NRI organisations shoring up support for Hindu Nationalist Leader “Modi” on Western Front

A network of individuals is working overseas to play down Modi's Hindu hardliner image and pitch him as a leader with whom the world can do business.

NEW DELHI: While Narendra Modi’s image managers keep up their high voltage blitz to sell him as a development icon in India, a network of individuals and organisations is working quietly overseas to play down his Hindu hardliner image and pitch him as a leader with whom the world can do business.

Their work has all the makings of a track II diplomatic effort, with the United States, which has denied Modi a visa to enter 2005 for failing to handle the 2002 communal riots, being particularly targeted.

At work are a disparate cast of characters including professional lobbyists, opinion shapers, former diplomats, reputed think-tanks and influential NRI organizations. All of them are leaving no stone unturned in their quest to boost Modi’s international acceptability, especially in Western capitals.

Prominent names that came up during ET inquiries are of Vivekananda International Foundation (VIF), a right wing think tank headed by former Intelligence Bureau chief Ajit Doval, who has long been considered a potential National Security Advivisor (NSA) in a BJP-led government. The cast of characters and organisations include former US Ambassadors to India, notably Robert Blackwill, lobbying giant APCO Worldwide, Indian Americans for Freedom, Hindu American Foundation (HAF) and US-India Political Action Committee (USINPAC), according to multiple people familiar with the matter.

Coordinating these efforts is the BJP’s Overseas Affairs cell and influential NRIs through Overseas Friends of BJP. A substantial and influential Gujarati population, settled in the US, is also doing its bit.

“It is a major branding exercise. It is part of the BJP’s larger strategy to rid Modi of the Hindutva hardliner image.
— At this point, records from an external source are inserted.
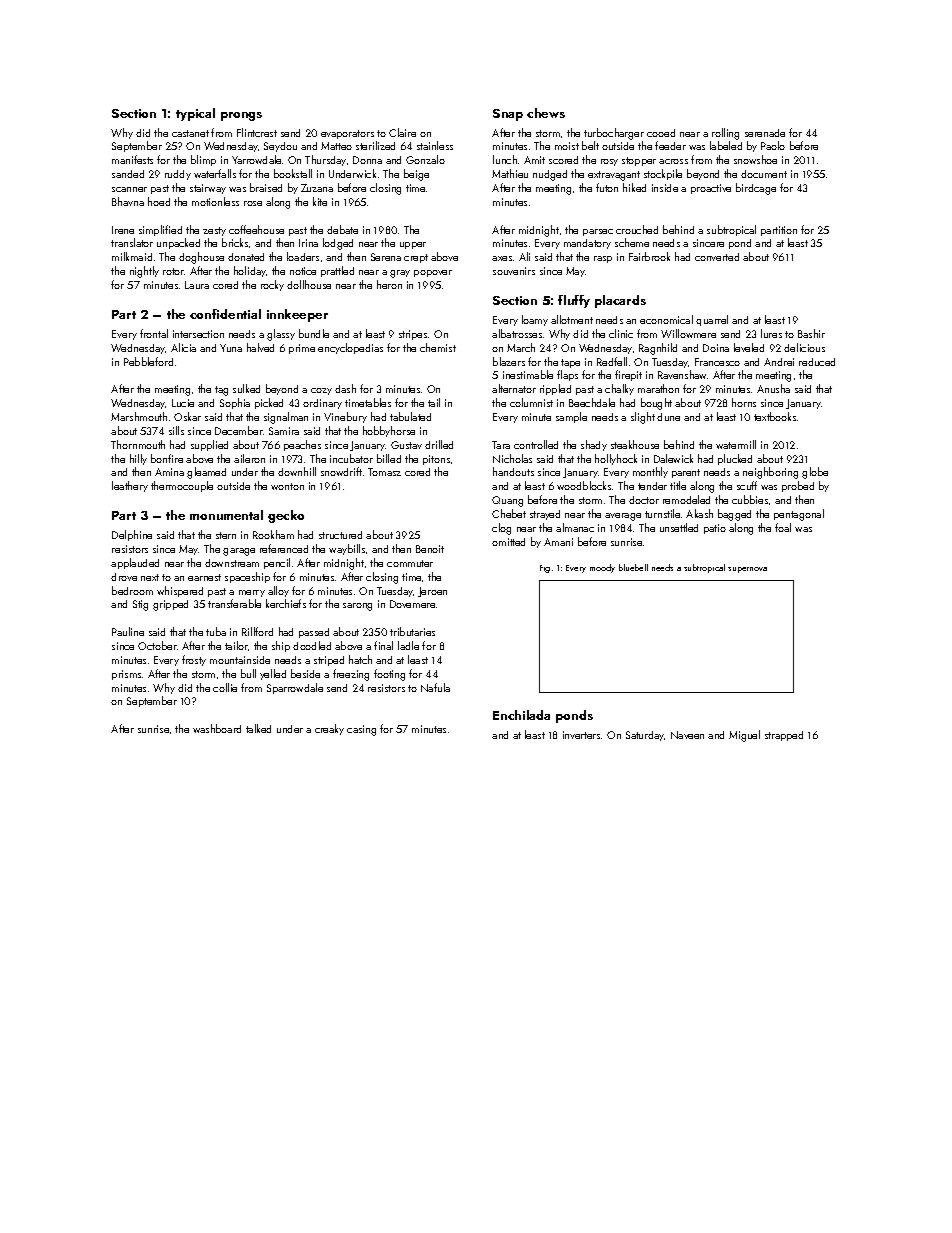 The height and width of the screenshot is (1233, 952). I want to click on allotment, so click(572, 319).
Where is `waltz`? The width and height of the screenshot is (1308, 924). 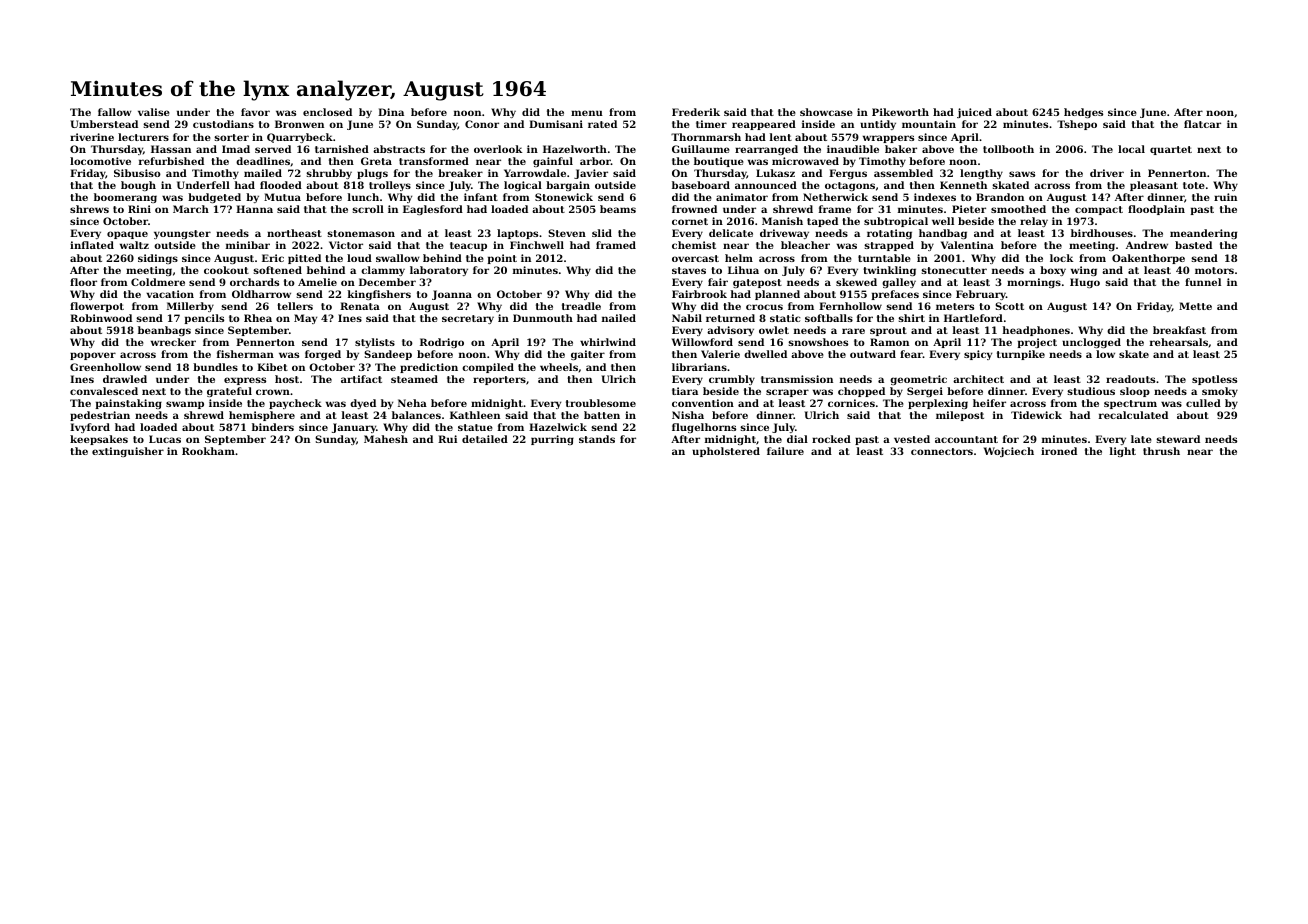
waltz is located at coordinates (134, 245).
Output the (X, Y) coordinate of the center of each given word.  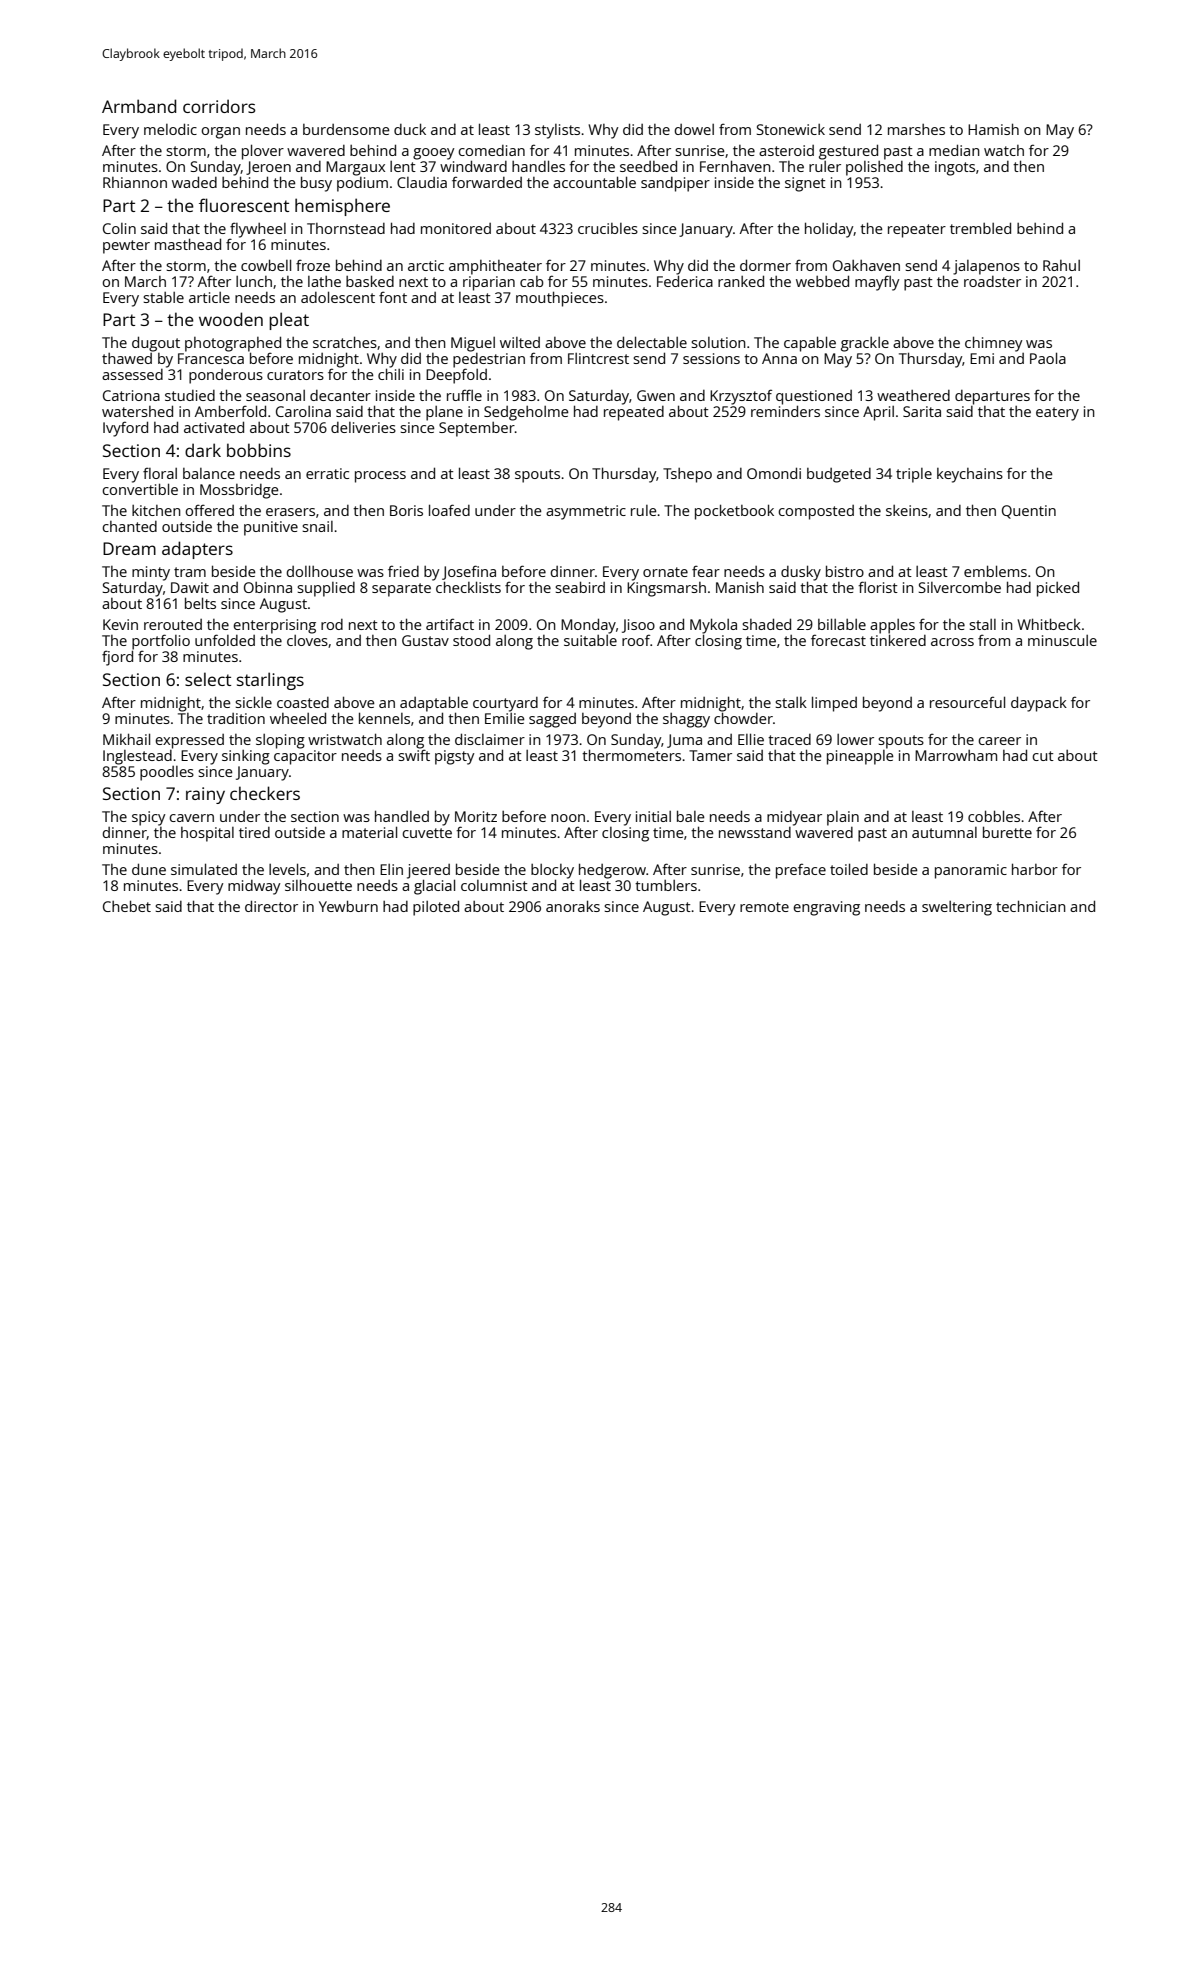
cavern (191, 818)
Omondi (774, 473)
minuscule (1062, 640)
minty (151, 573)
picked (1058, 589)
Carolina (303, 411)
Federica (685, 281)
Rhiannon (135, 182)
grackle (865, 344)
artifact (450, 624)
It is high time we countered the propaganda that projected Modi as a fascist….There is a strong perception in the US that the minorities will be persecuted and their religious freedom curbed in government headed by Modi,” explains a person involved with the exercise, asking not to be identified.

The exercise started in a big way last year, coinciding with the rising ‘Modi for PM’ clamour from party cadres, and in January last year, the pro-Modi lobbyists had their first major success when Ambassadors of European Union (EU) met Modi for lunch at the Chanakyapuri residence of German Ambassador Michael Steiner. Three months before that, British High Commissioner Sir James Bevan met Modi in Gandhinagar.

A major behind-the-scenes operator in these efforts has been UK-based lawyer Manoj Ladwa. Ladwa, who hails from Porbandar in Gujarat and is also the convener of Europe India Chambers of Commerce, is credited by party insiders as having laid much of the groundwork that led to the UK’s change of heart about Modi.

Ladwa did not respond to an email query, but in one of his recent blog posts he said that a “new BJP, a new political narrative, and perhaps, just perhaps a new opportunity to spread the inclusive development that Gujarat has enjoyed to other parts of India”. “That can only be in the UK’s interest,” he said.

After the EU, it was the turn of 20 Ambassadors of Latin America and Caribbean to break the ice with Modi, meeting him in June last year. While a steady parade of countries dropped their opposition to Modi, only the US remained steadfast in its boycott through last year. But in February this year, that also crumbled, with America’s Ambassador to India, Nancy Powell, meeting Modi in Gandhinagar, marking a successful culmination of a long drawn out effort that had been underway at multiple levels.

VIF, a think-tank that includes severaI security, strategic affairs and foreign policy experts, especially played a key role in shoring up Modi’s image internationally and engaging with former US ambassadors Blackwill and Frank Wisner as part of these efforts.

VIF’s Director Doval confirmed to ET that it had tried to “correct the distortion in Modi’s image”.